• **Stored data entries**
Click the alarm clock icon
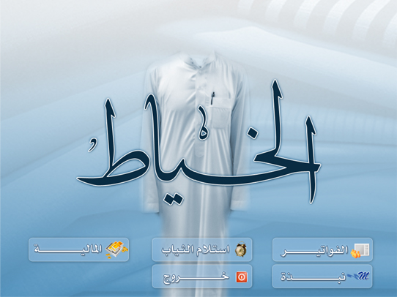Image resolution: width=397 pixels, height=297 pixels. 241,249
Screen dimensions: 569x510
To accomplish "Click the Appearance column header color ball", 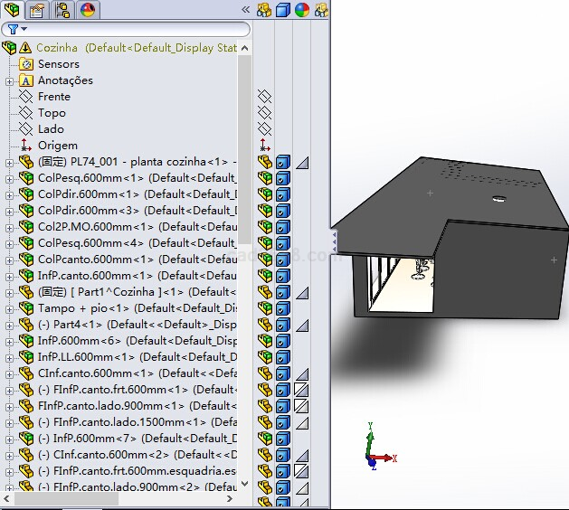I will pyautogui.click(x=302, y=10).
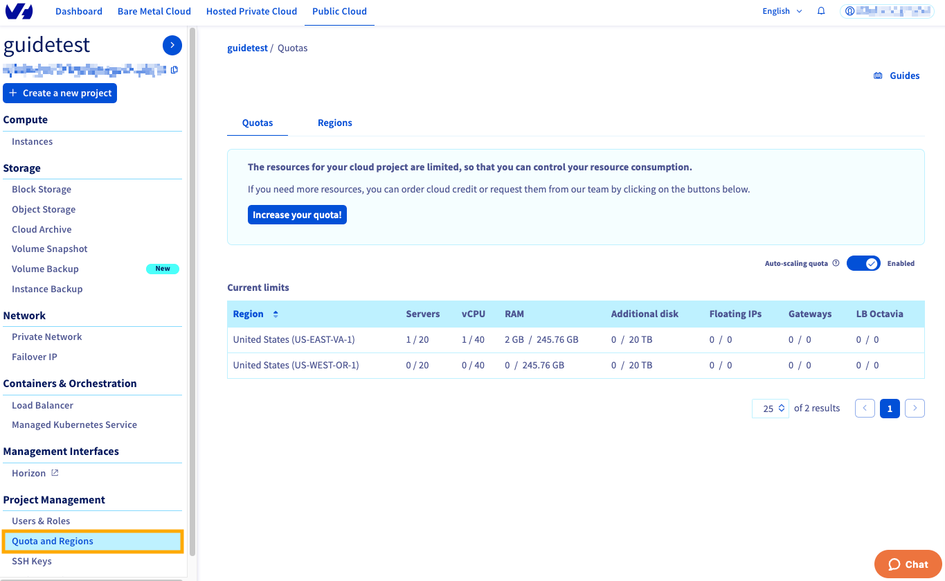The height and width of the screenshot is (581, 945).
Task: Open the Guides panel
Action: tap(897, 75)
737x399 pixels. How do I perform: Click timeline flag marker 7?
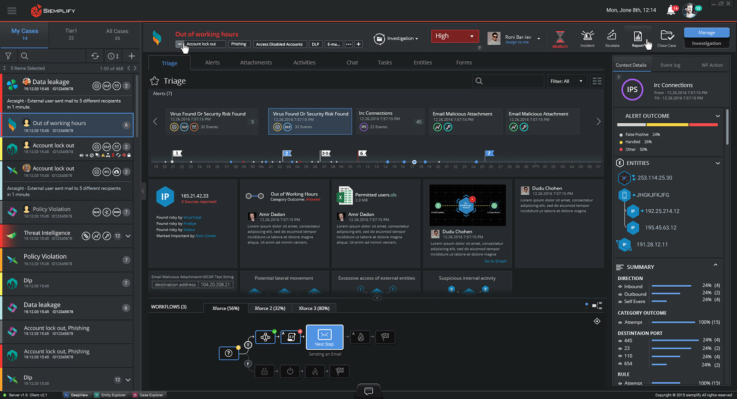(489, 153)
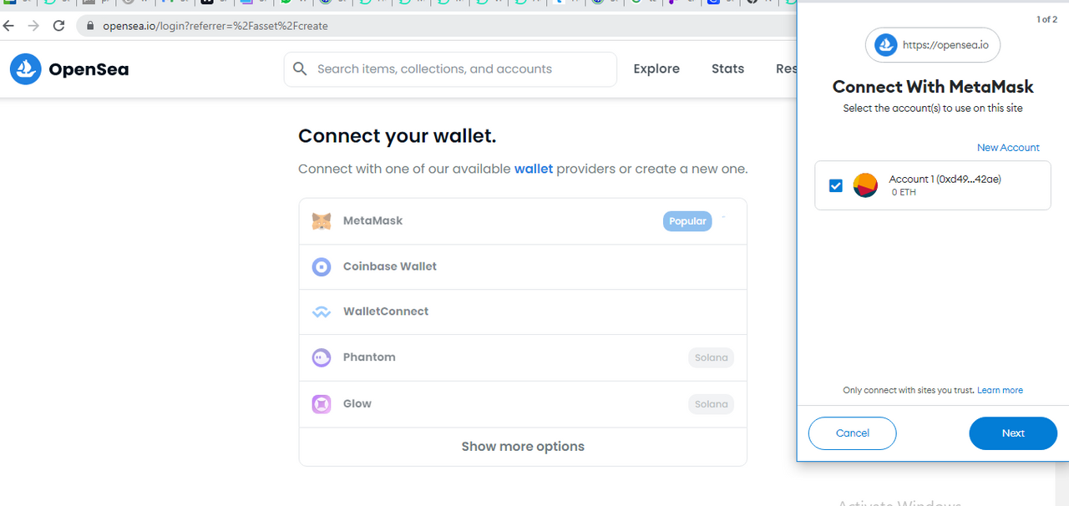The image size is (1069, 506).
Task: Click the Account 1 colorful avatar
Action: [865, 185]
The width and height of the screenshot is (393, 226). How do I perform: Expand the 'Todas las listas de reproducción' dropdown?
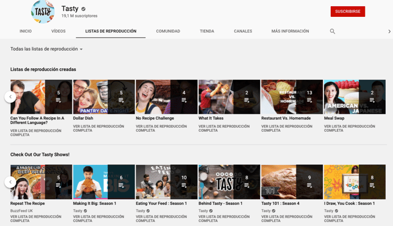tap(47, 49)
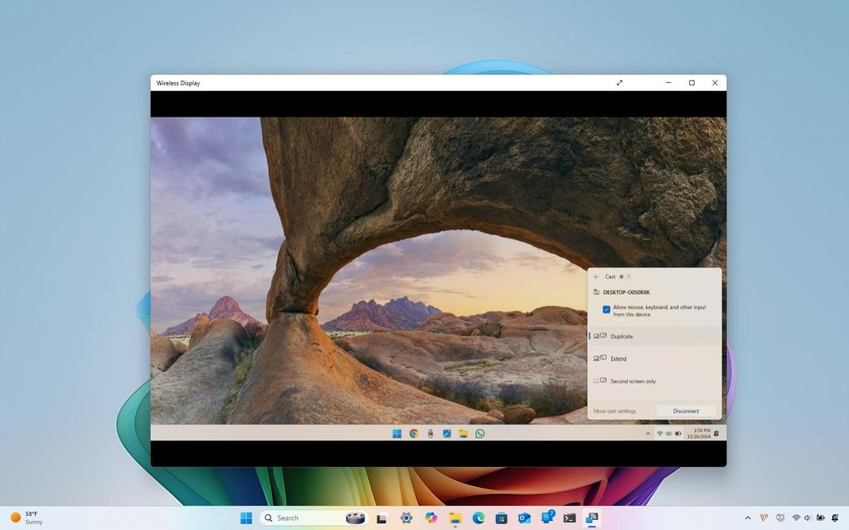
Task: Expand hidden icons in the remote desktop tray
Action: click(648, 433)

...

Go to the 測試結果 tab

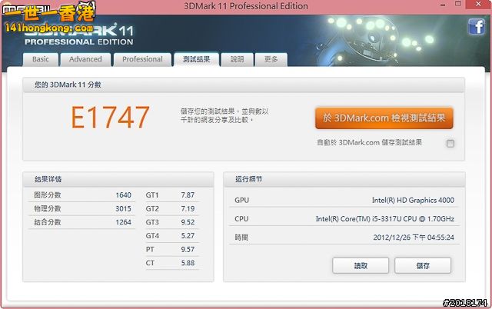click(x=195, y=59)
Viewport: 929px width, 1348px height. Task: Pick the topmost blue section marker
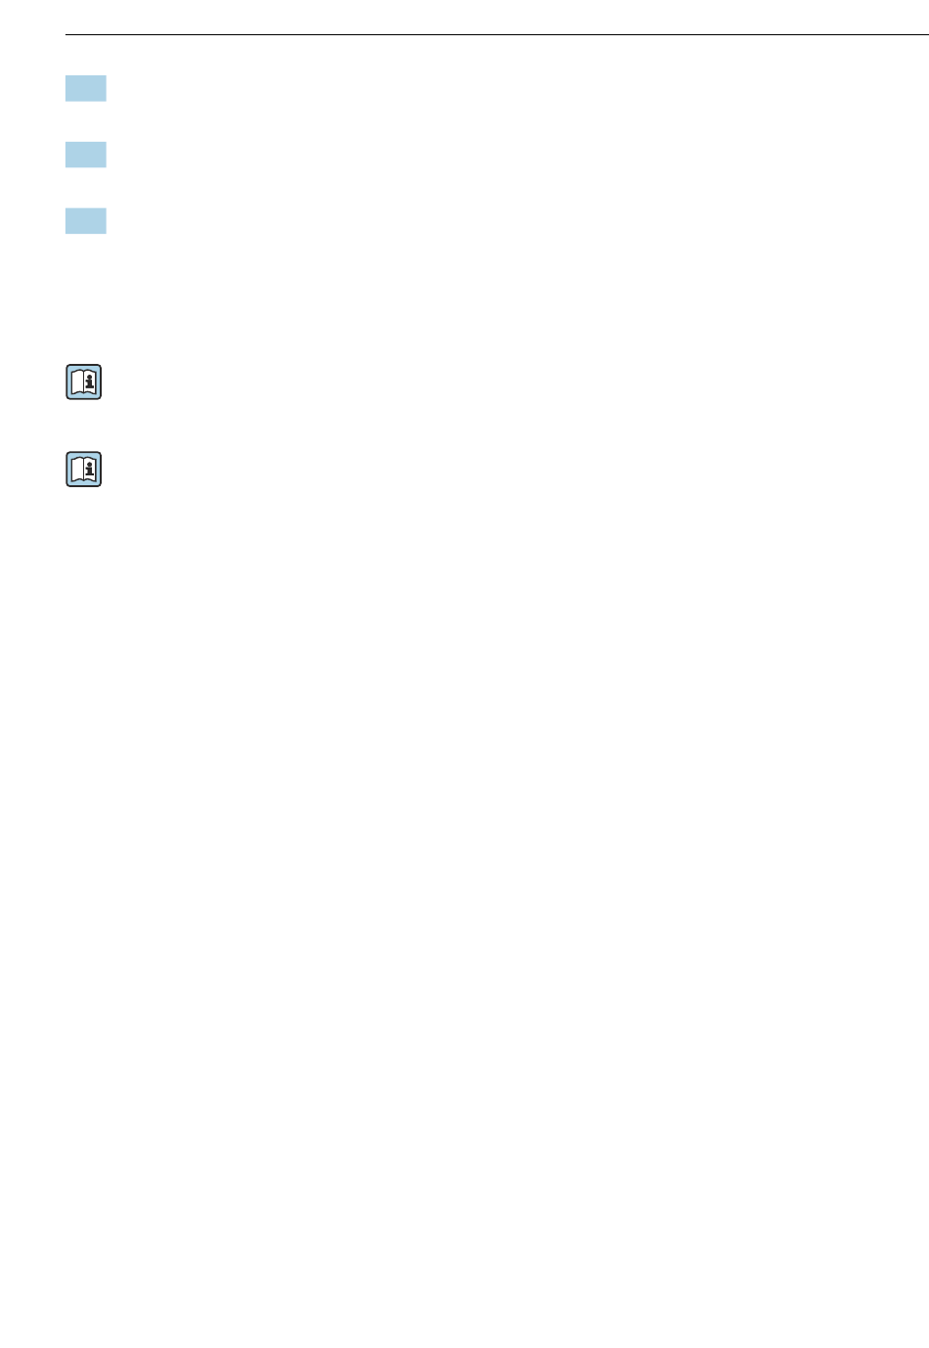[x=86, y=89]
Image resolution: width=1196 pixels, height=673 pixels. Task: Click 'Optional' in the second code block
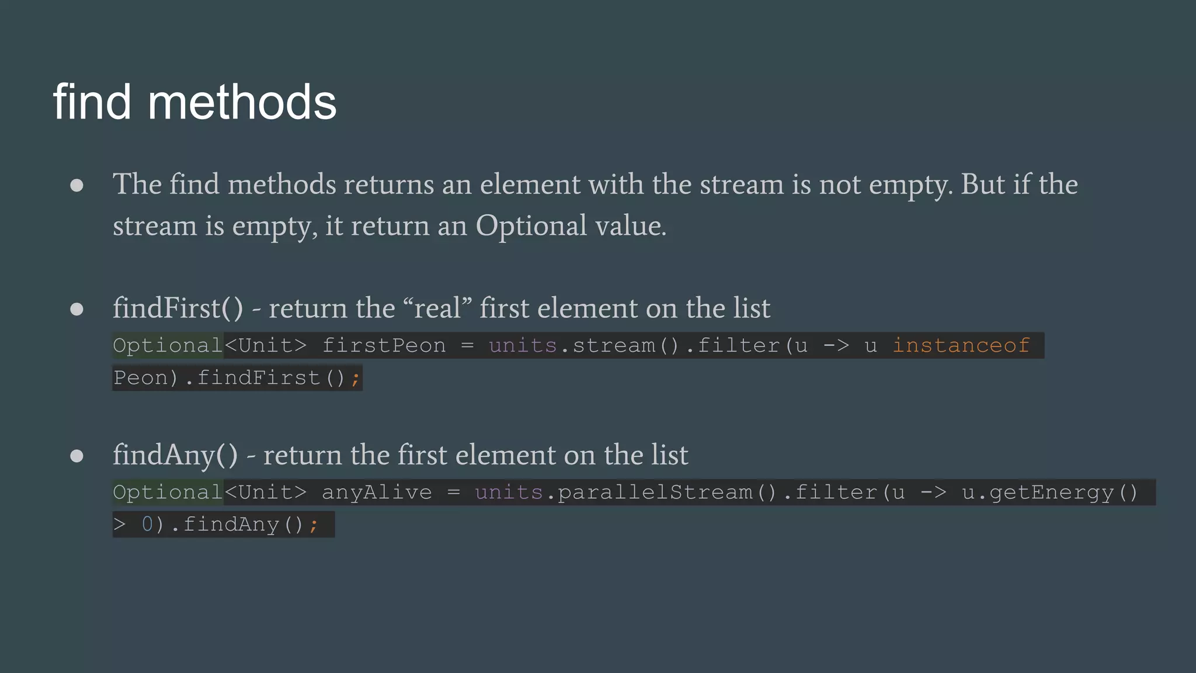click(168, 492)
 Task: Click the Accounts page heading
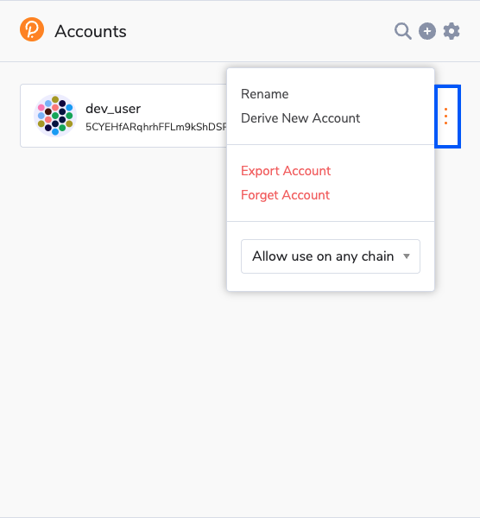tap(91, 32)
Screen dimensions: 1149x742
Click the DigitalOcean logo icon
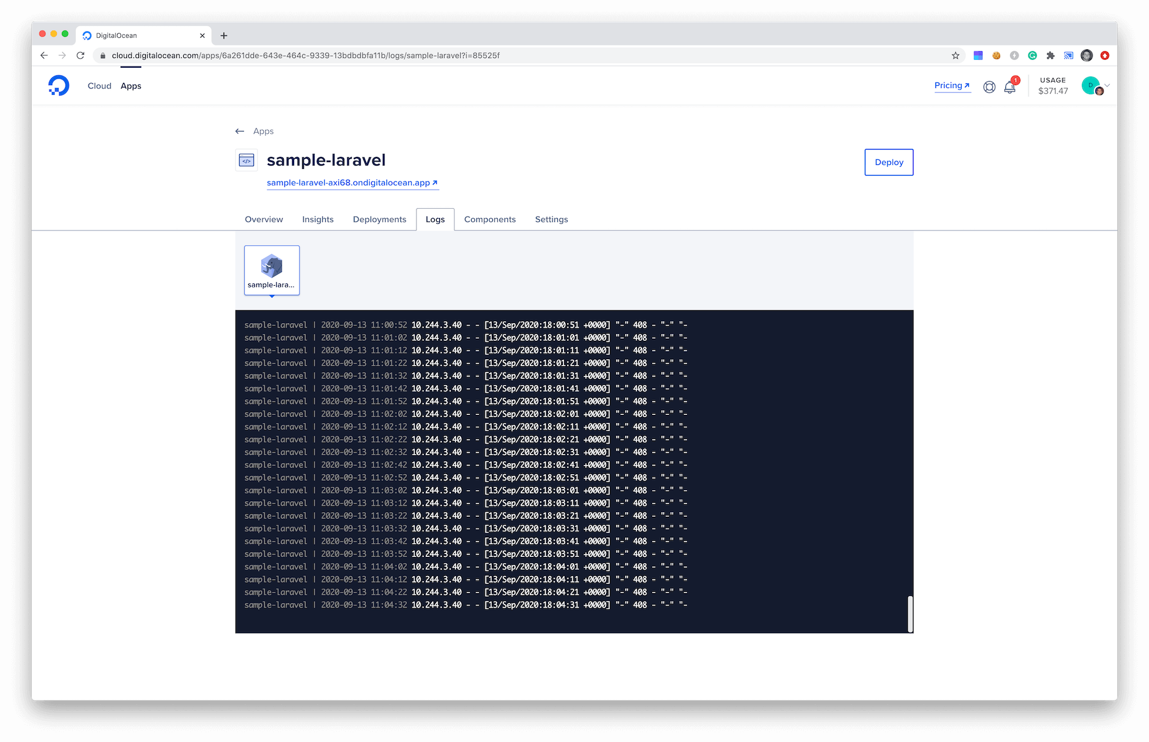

• **PROBLEM REQUIREMENTS**
When a line among the entries contains "dimensions", pull that line out.

• **EXPECTED OUTPUT**
Screen dimensions: 569x510
Screen dimensions: 1149x742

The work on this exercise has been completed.